Researchers at Emory University and the Icahn School of Medicine at Mount Sinai in the U.S. and Rajiv Gandhi Center for Biotechnology in India have identified a peptide (a short chain of amino acids) in the mucus secreted by a South Indian frog that can kill certain types of flu viruses. In the study, the peptide (which they named “urumin” after a curved sword that comes from the same region of India as the frog) was injected into the nasal passages of one group of the Hydrophylax bahuvistara frogs, while another group received an inactive control liquid, five minutes before infecting them with the flu virus. They were then given urumin or control daily for the next three days to compare how the infection affected the mice’s weight, how many mice died and how much flu virus was present in their lungs. They found urumin was effective at killing 60 percent of the eight types of H1N1 flu viruses tested, including the one that caused the 2009 swine flu pandemic. They also found it was effective at killing seven strains of H1N1 that were resistant to antiviral medicines such as Tamiflu.

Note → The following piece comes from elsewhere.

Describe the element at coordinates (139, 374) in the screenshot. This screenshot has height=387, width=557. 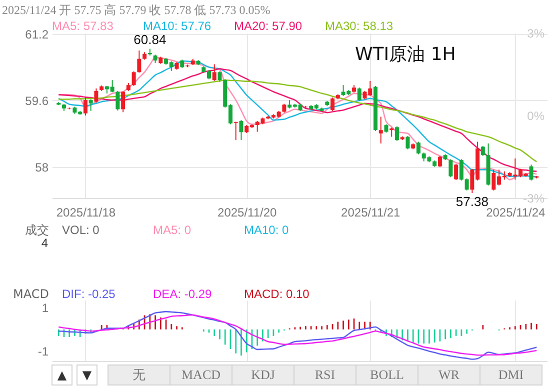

According to the researchers, urumin is effective because it targets the part of the virus’s structure that is shared across different H1 strains, called the stalk region. Seventy percent of mice treated with urumin survived compared with only 20 percent of those given the control. However, urumin was effective in killing only less than half of the H3N2 strain.

References

  1. Frog Slime Could Protect Us Against Future Flu Epidemic. NHS, April 19, 2017. Accessed at www.nhs.uk/news/2017/04April/Pages/Frog-slime-could-protect-us-against-future-flu-epidemic.aspx.